Terrorbeglückung für alle

von Christoph B. Ströhle

REUTLINGER GENERAL-ANZEIGER, 16.12.2013

 

 

THEATER - Laura Naumanns Farce »Demut vor deinen Taten Baby« mit famosen Darstellerinnen an der Tonne

 

REUTLINGEN. Man kann »Demut vor deinen Taten Baby« in einer Linie mit Friedrich Dürrenmatts »Die Physiker« sehen oder einfach nur als erfrischendes Stück, das die Gegenwart mit den Mitteln der Farce beschreibt. In der Reutlinger Tonne hat das Drei-Frauen-Stück, mit dem die 1989 in Leipzig geborene Autorin Laura Naumann derzeit die Theater im deutschsprachigen Raum aufmischt, am Samstag eine umjubelte Premiere hingelegt.

 

Die fantastischen Darstellerinnen – Astrid Köhler als Lore, Chrysi Taoussanis als Mia und Cornelia Werner als Bettie – wurden vom Publikum mit Applaus überschüttet. Das Stück selbst hinterlässt gemischte Gefühle, wirkt es streckenweise doch sehr überzogen. Barbara Herolds gewitzte und temporeiche Inszenierung sorgt für spannungsvolle und herrlich skurrile Momente.
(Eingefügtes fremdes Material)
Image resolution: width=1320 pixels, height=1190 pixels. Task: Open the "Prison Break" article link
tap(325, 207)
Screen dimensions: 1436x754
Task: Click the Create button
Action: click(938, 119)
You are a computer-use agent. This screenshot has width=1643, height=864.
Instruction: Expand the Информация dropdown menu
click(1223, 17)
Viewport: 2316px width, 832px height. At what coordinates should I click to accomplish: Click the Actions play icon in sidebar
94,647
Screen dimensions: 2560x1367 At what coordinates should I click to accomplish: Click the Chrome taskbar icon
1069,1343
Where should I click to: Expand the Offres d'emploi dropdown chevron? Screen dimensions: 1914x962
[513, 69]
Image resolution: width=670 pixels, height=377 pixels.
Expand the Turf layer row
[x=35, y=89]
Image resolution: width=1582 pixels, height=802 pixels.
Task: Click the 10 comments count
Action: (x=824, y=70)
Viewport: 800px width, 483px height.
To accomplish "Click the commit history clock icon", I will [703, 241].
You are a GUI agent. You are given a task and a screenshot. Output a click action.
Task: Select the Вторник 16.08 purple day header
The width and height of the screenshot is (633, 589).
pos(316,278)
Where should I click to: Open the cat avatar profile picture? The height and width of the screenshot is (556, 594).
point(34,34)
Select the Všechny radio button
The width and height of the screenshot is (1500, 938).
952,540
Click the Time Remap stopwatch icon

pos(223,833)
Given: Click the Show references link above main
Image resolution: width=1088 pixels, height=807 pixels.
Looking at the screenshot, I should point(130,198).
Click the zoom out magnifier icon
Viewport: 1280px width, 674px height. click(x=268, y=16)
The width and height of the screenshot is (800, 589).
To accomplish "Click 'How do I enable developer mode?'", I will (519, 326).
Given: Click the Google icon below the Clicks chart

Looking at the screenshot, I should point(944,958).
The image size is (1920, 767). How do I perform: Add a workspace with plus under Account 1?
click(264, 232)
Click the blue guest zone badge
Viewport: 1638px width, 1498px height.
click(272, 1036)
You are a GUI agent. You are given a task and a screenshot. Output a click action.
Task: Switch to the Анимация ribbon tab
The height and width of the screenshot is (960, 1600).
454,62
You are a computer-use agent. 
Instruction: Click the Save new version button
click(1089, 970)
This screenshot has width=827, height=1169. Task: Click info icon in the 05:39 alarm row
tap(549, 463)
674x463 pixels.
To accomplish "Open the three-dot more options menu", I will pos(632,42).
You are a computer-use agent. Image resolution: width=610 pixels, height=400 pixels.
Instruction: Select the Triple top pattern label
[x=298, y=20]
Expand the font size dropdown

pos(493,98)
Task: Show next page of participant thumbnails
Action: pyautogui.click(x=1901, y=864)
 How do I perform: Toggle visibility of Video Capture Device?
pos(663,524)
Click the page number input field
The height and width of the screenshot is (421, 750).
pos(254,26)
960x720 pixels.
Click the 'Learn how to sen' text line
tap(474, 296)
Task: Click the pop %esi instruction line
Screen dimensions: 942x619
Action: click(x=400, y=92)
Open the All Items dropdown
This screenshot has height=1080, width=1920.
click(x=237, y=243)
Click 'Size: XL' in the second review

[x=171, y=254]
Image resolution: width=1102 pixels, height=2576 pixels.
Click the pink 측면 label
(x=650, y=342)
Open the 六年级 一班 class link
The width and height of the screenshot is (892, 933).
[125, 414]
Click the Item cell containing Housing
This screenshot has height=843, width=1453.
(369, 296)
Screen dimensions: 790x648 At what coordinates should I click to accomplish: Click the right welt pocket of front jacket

Dabei reichen drei Barhocker und stimmungsmalende Projektionen an die Wand des Tonne-Gewölbekellers, um Schauplätze im Dies- und Jenseits zu veranschaulichen.

 

Ein herrenloser Koffer löst Alarm aus, und während der Flughafen einer deutschen Stadt geräumt wird, sitzen Lore, Mia und Bettie, die sich gerade zum ersten Mal begegnet sind, hilflos auf dem Klo fest, machen in Todesangst die »Fucking Apokalypse« durch. Als sich alles als falscher Alarm herausstellt, sind die drei wie verwandelt.

 

Überstandener Schrecken

»Es riecht nach Frühling und Geburt«, stellt Bettie fest. Nie gekannte Glücksgefühle stellen sich ein. Der überstandene Schrecken hat sie zusammengeschweißt: Mia, die ihre Einsamkeit mit der Coolness eines Cowboys überspielt, mit Vorliebe den Revolver zückt und ihr weinendes Pferd zitiert; Bettie, deren Freund lieber Pornos schaut oder die Zeit mit Kumpels auf den Balearen verbringt als mit ihr; Lore, die gerade noch Europa den Rücken kehren wollte, weil sie einen Hass gegen alles Christlich-Moralisierende hat, besonders gegen ihre Mutter.

 

Glückstrunken heben sie die »Operation schönere Welt« aus der Taufe, wobei das Frauentrio bis an die Zähne bewaffnet mit fingierten Terroranschlägen Clubs, Krankenhäuser, Banken und Supermärkte überfällt, allein mit dem Ziel, auch andere in den Genuss zu bringen, gemeinsam dem Untergang ins Auge zu sehen. An Kunstblut und pathetischen Sterbeszenen (in Zeitlupe) wird nicht gespart. Auch finden die Aktivistinnen die Muße für ein martialisch-laszives Maschinengewehrballett zur Musik von Destiny’s Child (»I’m a survivor«). Spontanheilungen etwa im Krankenhaus sind die Folge.

 

In Fußballtrikots

Als sich die Regierung einschaltet, um aus der Terrorbeglückung Gewinn zu schlagen, nimmt das Verhängnis seinen Lauf. In Trikots der deutschen Fußballnationalmannschaft finden sich die Freundinnen auf WM-Rasen wieder und verstehen den Sinn ihrer Mission plötzlich selbst nicht mehr. Sprache, Spielwitz, Kostüme und Choreografie ergeben ein stimmig-schräges Gesamtbild. Dabei sind allein schon die famosen Darstellerinnen den Theaterbesuch wert.